The warning follows the publication this week of around 20,000 webmail credentials on a public website. The details are thought to have been gathered through a phishing email asking people to re-confirm their webmail details. Around 10,000 Hotmail users were affected, plus a variety of users of other webmail services.
The list of details showed up on a software developers' website called Pastebin.com, which normally just acts as a place for developers to exchange ideas.
"This should be a concern especially for those companies that, in the current economic climate, have moved more of their business online," said Wiliam Beer, a director of the OneSecurity practice at PricewaterhouseCoopers LLP.
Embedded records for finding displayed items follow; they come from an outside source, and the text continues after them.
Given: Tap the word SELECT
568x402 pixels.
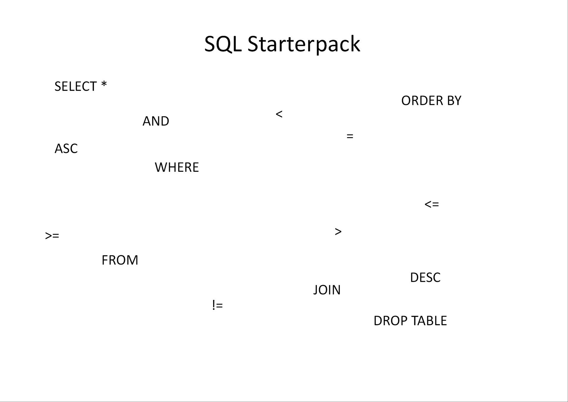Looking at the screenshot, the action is [x=76, y=87].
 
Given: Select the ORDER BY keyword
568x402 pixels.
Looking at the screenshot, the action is [x=431, y=101].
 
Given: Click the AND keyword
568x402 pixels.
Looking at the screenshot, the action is [x=156, y=121].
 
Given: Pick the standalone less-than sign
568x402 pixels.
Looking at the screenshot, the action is [x=279, y=114].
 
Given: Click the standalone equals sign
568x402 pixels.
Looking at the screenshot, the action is [x=350, y=136].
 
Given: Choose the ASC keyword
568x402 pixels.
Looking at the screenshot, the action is [x=66, y=149].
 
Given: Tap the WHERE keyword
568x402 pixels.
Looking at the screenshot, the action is [x=177, y=167].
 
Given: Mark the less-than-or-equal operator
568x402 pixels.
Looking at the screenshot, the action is [x=432, y=204].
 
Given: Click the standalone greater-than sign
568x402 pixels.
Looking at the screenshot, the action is [x=338, y=231].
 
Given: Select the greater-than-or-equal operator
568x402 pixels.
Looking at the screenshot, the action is [x=52, y=236].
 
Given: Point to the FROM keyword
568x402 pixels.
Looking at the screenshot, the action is [x=120, y=260].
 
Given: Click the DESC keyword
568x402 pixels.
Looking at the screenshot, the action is [x=425, y=278].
He said that companies need to learn to react faster to fight Internet fraud. "The criminals are very nimble and quick in developing new ways of operating, while companies tend to be very process-oriented. They are slow to react," he said. "They end up firefighting rather than taking a more strategic approach to the problem."
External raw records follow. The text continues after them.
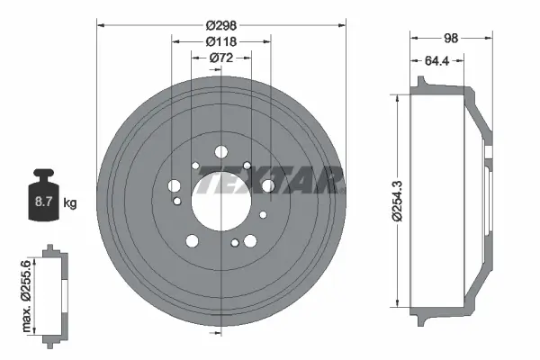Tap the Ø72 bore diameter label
[221, 58]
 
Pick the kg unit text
[69, 203]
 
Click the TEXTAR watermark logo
[270, 184]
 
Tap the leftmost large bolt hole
[175, 185]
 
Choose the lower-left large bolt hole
[191, 240]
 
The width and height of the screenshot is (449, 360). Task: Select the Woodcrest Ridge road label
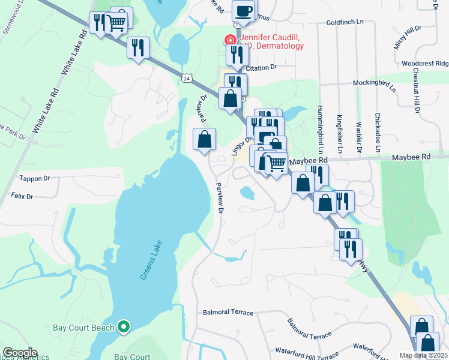point(425,63)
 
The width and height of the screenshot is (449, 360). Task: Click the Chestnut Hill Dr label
point(415,89)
But with tight budgets, he warned that enterprises will struggle to find the right resources as online fraud continues to grow. "While technical skills are required [to tackle the problem], specialists need to be able to engage with business leaders and build business cases," he said.
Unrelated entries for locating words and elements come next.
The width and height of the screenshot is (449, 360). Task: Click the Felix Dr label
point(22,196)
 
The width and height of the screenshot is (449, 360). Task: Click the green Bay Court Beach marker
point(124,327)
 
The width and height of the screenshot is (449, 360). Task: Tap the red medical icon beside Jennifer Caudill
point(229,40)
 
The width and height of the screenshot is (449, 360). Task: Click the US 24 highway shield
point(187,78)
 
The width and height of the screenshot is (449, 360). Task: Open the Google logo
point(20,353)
This latest theft of webmail credentials illustrates how the criminals can make use of low-value information as a springboard to gain more valuable personal and financial details. According to security firm Websense Inc., the last few days saw a surge in the number of spam emails sent from Yahoo!, Gmail and Hotmail accounts.
The messages were sent from user accounts to contacts in their address books, therefore appearing to be genuine. The emails recommended a product that could be bought from a website that was actually a fake. Those who were tempted to buy handed over their credit card or bank details, thereby providing the Internet fraudsters with the information they wanted.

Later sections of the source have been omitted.